- Opening Delimiter -
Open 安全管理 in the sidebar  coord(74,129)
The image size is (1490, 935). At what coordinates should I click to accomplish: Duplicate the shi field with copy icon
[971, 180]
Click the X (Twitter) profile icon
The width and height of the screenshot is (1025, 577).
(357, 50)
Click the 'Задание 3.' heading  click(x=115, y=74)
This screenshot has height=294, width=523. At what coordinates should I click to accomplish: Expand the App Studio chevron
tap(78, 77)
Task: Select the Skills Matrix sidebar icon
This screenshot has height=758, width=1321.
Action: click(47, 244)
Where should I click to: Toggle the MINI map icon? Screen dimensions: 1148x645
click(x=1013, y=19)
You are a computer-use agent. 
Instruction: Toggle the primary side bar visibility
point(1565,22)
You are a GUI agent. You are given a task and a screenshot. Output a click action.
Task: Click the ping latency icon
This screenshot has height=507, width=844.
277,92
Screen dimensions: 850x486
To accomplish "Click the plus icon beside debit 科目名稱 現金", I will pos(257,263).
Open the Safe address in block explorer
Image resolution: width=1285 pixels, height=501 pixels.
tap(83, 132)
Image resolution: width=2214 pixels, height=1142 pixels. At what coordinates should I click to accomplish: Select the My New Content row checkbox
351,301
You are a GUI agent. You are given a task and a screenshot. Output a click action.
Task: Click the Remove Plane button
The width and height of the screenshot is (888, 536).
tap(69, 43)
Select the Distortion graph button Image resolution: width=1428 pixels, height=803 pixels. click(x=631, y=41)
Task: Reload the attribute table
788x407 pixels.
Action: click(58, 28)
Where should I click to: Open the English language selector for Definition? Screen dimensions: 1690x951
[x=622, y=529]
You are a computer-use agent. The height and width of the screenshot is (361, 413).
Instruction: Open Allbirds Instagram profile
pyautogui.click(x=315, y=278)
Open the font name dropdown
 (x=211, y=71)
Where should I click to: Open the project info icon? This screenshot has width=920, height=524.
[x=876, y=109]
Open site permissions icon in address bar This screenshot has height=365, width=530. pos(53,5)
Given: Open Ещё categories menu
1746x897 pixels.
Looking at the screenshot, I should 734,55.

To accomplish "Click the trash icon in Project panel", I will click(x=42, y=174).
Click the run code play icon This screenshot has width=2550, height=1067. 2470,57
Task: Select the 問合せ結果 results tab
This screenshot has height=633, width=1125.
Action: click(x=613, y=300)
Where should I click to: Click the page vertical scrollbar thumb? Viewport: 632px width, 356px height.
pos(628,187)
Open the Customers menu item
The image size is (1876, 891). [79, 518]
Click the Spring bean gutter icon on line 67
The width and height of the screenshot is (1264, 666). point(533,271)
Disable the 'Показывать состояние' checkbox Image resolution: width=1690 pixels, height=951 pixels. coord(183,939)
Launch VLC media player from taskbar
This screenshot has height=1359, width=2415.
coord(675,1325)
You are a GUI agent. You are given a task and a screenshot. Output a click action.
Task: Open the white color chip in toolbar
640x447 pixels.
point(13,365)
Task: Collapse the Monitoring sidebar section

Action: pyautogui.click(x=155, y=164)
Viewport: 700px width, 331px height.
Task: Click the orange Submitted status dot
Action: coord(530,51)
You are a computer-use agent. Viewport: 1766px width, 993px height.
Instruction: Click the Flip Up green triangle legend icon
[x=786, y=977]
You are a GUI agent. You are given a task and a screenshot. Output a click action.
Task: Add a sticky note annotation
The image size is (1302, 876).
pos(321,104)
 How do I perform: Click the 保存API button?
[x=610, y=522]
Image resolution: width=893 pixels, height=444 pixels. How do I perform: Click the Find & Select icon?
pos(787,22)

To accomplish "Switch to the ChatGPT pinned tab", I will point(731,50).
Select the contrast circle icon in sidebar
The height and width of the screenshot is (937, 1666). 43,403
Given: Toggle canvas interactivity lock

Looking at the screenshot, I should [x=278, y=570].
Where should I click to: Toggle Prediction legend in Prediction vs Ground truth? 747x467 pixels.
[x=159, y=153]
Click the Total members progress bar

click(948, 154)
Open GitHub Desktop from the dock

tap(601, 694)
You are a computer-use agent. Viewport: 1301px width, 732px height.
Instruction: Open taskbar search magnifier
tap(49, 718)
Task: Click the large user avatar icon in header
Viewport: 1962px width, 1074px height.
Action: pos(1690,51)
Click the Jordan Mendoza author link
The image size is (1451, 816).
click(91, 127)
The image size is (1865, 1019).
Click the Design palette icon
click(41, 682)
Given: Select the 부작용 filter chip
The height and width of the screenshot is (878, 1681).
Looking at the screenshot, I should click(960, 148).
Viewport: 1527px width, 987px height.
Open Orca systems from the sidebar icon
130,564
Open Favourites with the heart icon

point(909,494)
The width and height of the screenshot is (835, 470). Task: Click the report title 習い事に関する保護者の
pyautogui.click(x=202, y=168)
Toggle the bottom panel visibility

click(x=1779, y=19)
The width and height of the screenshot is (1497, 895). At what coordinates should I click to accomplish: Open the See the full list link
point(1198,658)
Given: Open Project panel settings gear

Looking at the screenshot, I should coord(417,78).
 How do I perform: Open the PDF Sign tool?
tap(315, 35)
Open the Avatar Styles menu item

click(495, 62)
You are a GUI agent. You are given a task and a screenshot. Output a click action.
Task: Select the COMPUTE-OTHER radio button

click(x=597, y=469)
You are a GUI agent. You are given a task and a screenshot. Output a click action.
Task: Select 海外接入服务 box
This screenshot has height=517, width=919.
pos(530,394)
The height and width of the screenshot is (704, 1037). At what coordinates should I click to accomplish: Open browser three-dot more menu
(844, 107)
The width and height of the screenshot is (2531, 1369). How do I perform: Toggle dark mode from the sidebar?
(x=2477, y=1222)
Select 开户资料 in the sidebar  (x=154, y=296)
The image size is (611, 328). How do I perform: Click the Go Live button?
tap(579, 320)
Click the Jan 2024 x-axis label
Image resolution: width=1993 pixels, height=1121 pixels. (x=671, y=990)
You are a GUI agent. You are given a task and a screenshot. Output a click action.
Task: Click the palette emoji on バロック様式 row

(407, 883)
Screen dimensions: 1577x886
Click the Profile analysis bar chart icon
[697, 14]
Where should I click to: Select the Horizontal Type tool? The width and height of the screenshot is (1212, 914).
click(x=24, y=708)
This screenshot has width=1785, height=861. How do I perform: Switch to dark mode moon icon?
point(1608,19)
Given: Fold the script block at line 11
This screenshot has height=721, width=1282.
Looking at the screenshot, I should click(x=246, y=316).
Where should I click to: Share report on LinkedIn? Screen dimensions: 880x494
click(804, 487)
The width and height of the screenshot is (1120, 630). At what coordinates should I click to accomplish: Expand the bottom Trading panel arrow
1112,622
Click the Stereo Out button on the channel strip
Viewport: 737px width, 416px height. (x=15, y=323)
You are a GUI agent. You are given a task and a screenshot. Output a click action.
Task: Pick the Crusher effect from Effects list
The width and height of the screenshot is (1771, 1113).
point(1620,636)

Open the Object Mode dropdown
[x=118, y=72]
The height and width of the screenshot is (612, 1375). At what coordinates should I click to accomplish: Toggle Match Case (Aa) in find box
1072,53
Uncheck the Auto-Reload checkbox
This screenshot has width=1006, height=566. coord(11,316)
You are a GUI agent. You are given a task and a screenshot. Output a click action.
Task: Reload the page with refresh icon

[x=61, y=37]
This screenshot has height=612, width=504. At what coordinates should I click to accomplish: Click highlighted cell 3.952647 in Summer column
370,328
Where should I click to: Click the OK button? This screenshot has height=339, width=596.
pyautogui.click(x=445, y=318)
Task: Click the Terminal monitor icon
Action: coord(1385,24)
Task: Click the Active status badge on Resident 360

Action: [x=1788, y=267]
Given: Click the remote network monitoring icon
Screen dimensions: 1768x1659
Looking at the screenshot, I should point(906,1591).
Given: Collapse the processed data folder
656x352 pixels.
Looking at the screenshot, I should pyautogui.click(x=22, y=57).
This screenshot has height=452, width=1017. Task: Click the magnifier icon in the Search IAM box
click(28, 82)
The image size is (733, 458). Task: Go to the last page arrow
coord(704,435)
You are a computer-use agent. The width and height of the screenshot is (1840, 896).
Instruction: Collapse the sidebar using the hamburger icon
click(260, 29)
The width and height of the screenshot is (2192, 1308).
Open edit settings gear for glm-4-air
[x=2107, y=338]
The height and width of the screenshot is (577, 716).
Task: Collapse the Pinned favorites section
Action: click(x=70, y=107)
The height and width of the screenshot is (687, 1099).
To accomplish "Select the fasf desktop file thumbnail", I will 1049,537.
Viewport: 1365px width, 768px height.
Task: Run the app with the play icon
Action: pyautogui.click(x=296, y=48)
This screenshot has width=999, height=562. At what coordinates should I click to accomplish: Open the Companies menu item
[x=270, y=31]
- Closing Delimiter -
INSTRUCTIONS FOR THE TASK
A line belongs in the answer if it contains the word "address"; copy every such line from the data above.

ANSWER SECTION
Open the Safe address in block explorer
Open site permissions icon in address bar This screenshot has height=365, width=530. pos(53,5)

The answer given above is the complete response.